# [Problem set]
a: In the piece on South Africa and Covid-19, what did President Cyril Ramaphosa say in London last year when asked how much time he had to get a reform agenda going?
b: Write the next part of the piece on South Africa and Covid-19, starting right after its last sentence.

# [Page extract]
******************************

If South Africa draws anything positive from the Covid-19 pandemic, it will be that the country finally finds the courage to commit to a firm course of reform.

Even without a health emergency, the country entered 2020 facing a crisis.

For the sake of the country’s future, something needs to give. In London last year, President Cyril Ramaphosa responded to a question on how much time he had to get a reform agenda going by saying ‘not long’.

Perhaps the fallout from Covid-19 is the impetus that is needed to get that on track. Seen alongside the long-anticipated loss of South Africa’s last remaining investment-grade credit rating, it can confidently be stated that whatever time the president may have been biding has now passed. Finance minister Tito Mboweni has said that President Ramaphosa has agreed to push reform with more energy.

The virus outbreak has foregrounded South Africa’s numerous challenges. Its disturbing inequalities, the dire poverty and poor social conditions in which millions live, raise concerns about the efficacy of the country’s containment measures.

Whether its rickety public health service will be able to cope with a wave of hospitalisations, or its administrative and security apparatus will be able to oversee the emergency measures, remains to be seen.

******************************

# [Data for review]
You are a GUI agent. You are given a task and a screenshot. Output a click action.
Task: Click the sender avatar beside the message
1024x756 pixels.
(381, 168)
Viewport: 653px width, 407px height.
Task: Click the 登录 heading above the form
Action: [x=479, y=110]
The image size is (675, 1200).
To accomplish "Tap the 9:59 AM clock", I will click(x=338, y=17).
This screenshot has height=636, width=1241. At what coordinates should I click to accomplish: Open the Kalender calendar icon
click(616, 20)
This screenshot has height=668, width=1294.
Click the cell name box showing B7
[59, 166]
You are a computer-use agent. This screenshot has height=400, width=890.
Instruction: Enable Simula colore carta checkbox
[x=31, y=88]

******************************

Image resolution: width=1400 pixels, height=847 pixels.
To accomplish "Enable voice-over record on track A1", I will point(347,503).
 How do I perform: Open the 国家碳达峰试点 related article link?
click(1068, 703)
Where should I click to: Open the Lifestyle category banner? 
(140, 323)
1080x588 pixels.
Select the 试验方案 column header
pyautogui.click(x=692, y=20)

******************************

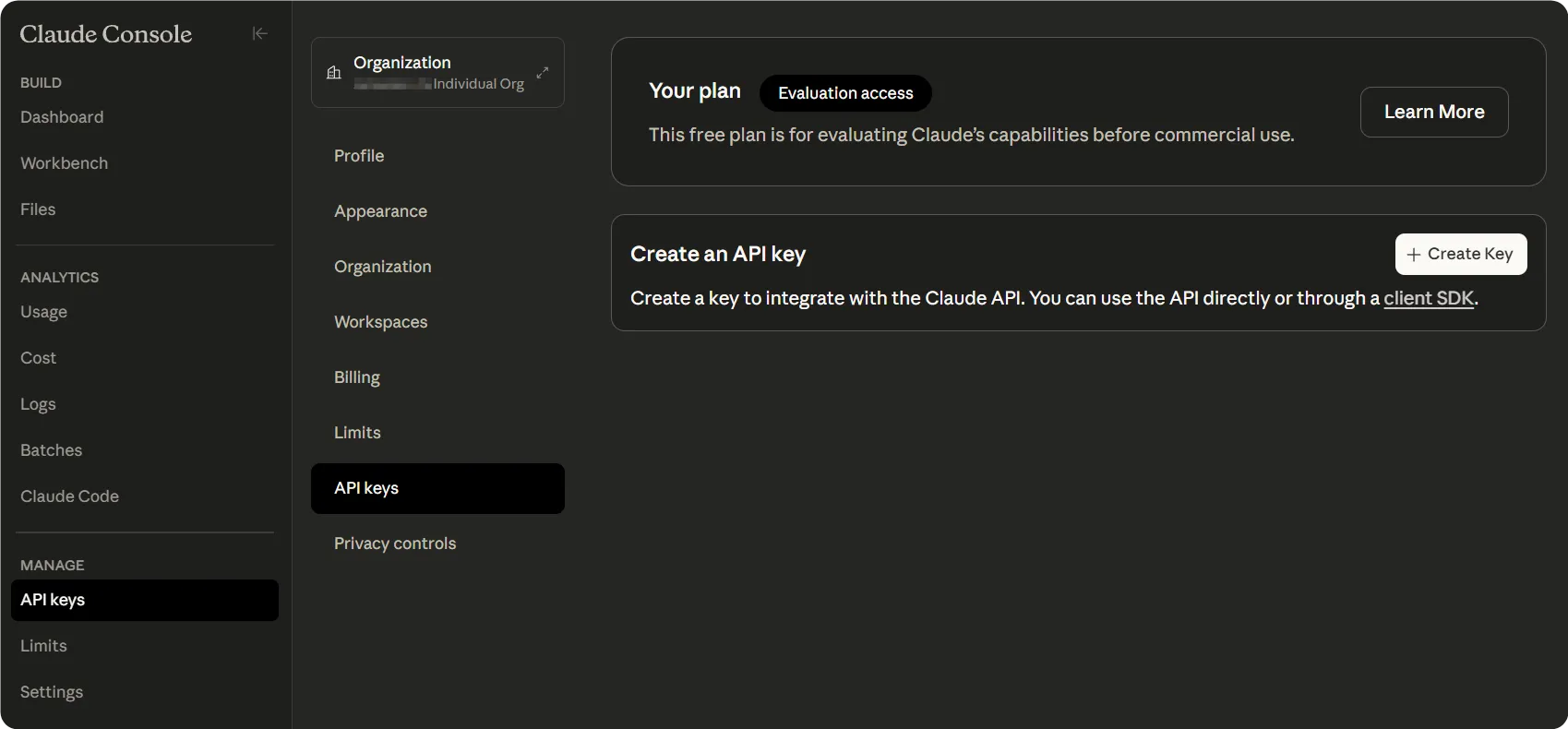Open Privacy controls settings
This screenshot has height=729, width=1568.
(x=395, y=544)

******************************

# [Per-task outputs]
a: He said "not long."

b:
The pandemic is likely to show up the delusion in the country’s pretensions of being a ‘developmental state’

Yet it is clear that a failure to achieve higher levels of prosperity and enhanced living standards and the abuse and mismanagement of the state over the years have placed the capacity of the country to respond in great jeopardy. The pandemic is likely to show up the delusion in the country’s pretensions of being a ‘developmental state’.

When the immediate viral threat has passed – whenever that may be – we as a society will need to tabulate the damage, and decide how to move forward.

There has been much discussion in the media about the impact of the lockdown on small business. Bernard Swanepoel of the Small Business Institute said correctly that despite decades of rhetoric about the value of a small business economy, little consideration or assistance had been made available to businesses. The lockdown is a major and damaging shock, but ‘it’s only right to ask whether we were ever really serious about supporting small businesses in the first place.’   

It’s an observation applicable to much of South Africa’s economic policy environment.

Ideologically, the African National Congress has always been ambivalent towards business. At times – and for some within its tent, all the time, as a matter of principle – this has shifted into outright hostility. In rhetorical terms at least, President Ramaphosa seems to grasp the folly of this, and the advantages of a cooperative relationship with the business community.

At the inaugural investment conference in October 2018, he made a startling observation: ‘We should treat our entrepreneurs as heroes, and move away from what we had been fed with and [grown] accustomed to here, where we treated our entrepreneurs and businesspeople [badly] … and called them all sorts of names.’

The post-Covid-19 reset will be the definitive choice for the president and for public policy

He continued: ‘We treated them like enemies and … that must end today.’

It has not ended.

The post-Covid-19 reset will be the definitive choice for the president and for public policy. The scale of South Africa’s challenges is such that a strong private sector is a necessity. With the economy facing a growth collapse this year (perhaps as much as 7% of GDP), growth and value-creation need to be a priority.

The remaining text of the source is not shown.